Thursday, January 29, 2009
Avoiding Mistakes When Training Your Shoulders
For many avid weight lifters, shoulder injuries don’t happen overnight. We know countless people who’ve lifted for years, sometimes ignoring minor shoulder pain, and then — pop! — they’re finished. Kaput. But what they perceive as a sudden injury is actually the result of years of overuse and poor form. Avoid the common mistakes to keep your shoulders strong and healthy.
Exaggerating the movement
If the instructions say lift the dumbbell “to shoulder height,” don’t lift the weight up to the ceiling, because lifting your arm to this unnatural angle adds undue stress to the joint with little advantage for increasing muscle tone. In other words, the risk of injury from lifting higher outweighs any minimal benefit of getting slightly stronger by increasing the size of the movement.
Arching your back
When you perform shoulder exercises while sitting on a vertical bench, make sure that you only have a slight gap between the small of your back and the backrest. Yes, arching your back gives you more leverage to lift heavier weights, but arching also cheats the muscles that you’re targeting and puts your lower back in a vulnerable position — causing injury.
Rocking back and forth
When you perform shoulder exercises while standing, relax your knees and maintain a tall posture. Many people lock their knees and lean back, a posture that your lower back muscles don’t appreciate. If you’re moving any body parts other than your arms, you aren’t targeting your shoulder muscles, and you’re using too much weight.

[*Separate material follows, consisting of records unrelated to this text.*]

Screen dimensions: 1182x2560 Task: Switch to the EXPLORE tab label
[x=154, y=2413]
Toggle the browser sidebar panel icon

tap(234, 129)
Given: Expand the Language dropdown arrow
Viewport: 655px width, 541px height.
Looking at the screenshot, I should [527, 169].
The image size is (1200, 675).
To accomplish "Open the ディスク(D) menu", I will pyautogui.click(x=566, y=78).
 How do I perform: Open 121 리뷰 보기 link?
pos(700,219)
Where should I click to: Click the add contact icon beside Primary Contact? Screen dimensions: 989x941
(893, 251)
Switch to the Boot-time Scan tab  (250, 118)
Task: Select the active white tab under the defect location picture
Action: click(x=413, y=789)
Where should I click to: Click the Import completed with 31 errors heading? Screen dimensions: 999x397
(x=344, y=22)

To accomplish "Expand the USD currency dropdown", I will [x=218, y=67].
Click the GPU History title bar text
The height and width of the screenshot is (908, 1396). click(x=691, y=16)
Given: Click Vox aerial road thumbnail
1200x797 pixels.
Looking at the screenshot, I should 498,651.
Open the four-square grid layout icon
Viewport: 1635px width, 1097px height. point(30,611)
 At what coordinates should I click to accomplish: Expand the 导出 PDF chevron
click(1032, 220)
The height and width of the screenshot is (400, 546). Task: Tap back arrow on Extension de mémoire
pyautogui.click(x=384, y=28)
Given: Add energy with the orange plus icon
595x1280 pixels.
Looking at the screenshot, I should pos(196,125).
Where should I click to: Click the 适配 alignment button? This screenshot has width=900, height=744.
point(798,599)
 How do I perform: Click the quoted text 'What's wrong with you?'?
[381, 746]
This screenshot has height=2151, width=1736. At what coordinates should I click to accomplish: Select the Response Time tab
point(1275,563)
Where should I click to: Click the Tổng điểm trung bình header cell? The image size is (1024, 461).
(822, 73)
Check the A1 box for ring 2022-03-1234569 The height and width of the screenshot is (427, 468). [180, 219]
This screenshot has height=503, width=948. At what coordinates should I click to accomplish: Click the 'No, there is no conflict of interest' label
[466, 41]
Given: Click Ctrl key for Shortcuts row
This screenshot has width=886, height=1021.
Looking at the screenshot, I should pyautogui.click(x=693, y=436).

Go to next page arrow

Performing behind-the-neck shoulder exercises
You’re likely to see lifters press a barbell overhead and then lower it behind the neck rather than in front. Some shoulder machines also involve behindthe-neck movements. Stay away from these exercises! They require a severe backward rotation of your arm, placing your shoulder and rotator cuff muscles in a weakened and precarious position. The movement also compresses the top of your arm bone into your shoulder socket, which tends to grind the bones and place your rotators under a great deal of additional stress. Always keep in mind that the benefit of any exercise should outweigh the risk. Suzanne, who knows better than to perform these exercises, nevertheless did a set of behind-the-neck shoulder presses while training for a weight lifting competition. The next day she couldn’t reach her left arm backward without wincing in agony — nor could she press a measly 5-pound dumbbell overhead without severe pain. Only after seven months of rest and rehab exercises did her rotator cuff injury begin to heal. Suzanne learned her lesson the hard way and now cringes when she sees people at her gym performing the very exercise that ruined her workouts for months.